Render the rows, starting at the first one and ending at the line containing "tap(67, 340)", as a two-column CSV headed "entry" and "result", with one line per row holding its text and its answer. Put each in a single quoted field and replace line breaks with spaces.

-- Start of AVAILABLE RECORDS --

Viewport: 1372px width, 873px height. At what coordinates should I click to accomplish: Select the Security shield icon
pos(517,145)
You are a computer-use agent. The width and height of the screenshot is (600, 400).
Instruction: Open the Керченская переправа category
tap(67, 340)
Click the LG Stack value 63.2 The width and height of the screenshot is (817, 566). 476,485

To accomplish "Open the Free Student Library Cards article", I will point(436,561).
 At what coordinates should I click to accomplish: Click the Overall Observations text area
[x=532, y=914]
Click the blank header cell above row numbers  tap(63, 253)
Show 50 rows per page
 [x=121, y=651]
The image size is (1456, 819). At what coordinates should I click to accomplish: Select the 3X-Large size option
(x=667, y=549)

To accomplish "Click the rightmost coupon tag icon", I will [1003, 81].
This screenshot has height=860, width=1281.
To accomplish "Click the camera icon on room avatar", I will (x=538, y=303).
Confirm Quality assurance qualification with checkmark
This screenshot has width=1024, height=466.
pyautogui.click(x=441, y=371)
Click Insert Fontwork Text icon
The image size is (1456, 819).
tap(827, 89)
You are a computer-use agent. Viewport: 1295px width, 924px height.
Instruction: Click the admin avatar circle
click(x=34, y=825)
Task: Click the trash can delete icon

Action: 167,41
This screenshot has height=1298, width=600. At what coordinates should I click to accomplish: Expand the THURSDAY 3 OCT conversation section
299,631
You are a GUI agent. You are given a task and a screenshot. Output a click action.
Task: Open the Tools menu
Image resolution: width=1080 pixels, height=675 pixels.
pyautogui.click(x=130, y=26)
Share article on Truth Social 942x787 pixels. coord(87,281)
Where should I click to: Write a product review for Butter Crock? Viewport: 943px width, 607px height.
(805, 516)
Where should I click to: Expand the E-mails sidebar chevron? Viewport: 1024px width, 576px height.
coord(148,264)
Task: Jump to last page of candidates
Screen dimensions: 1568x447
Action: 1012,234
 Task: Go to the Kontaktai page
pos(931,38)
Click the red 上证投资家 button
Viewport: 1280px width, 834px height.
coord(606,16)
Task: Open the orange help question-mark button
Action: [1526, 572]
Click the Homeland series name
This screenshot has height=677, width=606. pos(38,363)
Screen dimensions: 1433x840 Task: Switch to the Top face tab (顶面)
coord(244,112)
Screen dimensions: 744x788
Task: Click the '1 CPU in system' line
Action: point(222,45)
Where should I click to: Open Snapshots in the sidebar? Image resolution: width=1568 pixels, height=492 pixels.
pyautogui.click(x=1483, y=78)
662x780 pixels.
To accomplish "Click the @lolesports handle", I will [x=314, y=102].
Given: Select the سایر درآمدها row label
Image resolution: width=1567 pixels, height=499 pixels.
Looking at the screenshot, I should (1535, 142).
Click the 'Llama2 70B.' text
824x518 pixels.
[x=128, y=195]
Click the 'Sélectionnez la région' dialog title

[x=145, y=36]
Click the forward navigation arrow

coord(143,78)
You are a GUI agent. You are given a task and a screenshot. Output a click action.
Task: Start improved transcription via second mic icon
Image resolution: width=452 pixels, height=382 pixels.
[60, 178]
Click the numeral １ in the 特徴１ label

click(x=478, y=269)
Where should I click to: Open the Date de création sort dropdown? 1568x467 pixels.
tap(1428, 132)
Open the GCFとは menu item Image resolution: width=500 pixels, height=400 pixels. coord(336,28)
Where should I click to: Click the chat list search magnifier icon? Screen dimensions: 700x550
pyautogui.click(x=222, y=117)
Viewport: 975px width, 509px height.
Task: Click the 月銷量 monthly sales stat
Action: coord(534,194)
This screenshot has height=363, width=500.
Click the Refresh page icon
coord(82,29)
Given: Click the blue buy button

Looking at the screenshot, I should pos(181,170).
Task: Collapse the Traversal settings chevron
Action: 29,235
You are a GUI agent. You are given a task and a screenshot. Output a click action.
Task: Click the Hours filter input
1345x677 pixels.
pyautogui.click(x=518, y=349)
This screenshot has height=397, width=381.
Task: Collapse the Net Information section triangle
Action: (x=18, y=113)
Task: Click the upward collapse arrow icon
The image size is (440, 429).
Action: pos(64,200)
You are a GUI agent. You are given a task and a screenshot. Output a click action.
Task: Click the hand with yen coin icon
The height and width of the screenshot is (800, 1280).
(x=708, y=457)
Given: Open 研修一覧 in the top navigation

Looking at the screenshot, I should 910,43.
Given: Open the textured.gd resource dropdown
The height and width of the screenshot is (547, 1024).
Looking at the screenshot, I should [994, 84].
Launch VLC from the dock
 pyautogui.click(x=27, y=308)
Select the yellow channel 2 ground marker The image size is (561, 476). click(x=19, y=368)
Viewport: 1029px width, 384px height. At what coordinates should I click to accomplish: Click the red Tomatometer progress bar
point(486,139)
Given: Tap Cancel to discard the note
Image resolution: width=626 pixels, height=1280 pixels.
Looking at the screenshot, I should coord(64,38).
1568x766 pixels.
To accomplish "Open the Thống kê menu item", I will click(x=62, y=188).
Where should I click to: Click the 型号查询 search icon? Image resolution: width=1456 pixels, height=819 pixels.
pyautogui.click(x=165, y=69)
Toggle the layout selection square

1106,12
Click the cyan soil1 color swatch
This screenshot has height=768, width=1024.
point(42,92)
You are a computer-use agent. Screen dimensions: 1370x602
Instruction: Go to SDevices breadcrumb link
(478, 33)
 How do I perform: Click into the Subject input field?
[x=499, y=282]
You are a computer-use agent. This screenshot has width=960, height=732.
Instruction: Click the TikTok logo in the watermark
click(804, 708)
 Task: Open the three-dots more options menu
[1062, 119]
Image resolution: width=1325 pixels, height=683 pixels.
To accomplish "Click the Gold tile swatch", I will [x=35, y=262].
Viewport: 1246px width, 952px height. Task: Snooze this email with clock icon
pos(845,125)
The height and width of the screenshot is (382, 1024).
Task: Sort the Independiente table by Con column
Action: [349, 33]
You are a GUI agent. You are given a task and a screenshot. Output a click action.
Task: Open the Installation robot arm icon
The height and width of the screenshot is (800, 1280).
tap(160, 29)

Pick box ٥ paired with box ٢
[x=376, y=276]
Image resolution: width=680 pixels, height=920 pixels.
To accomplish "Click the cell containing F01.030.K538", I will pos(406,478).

-- End of AVAILABLE RECORDS --

[WORKED SOLUTION]
entry,result
"Viewport: 1372px width, 873px height. At what coordinates should I click to accomplish: Select the Security shield icon","pos(517,145)"
"You are a computer-use agent. The width and height of the screenshot is (600, 400). Instruction: Open the Керченская переправа category","tap(67, 340)"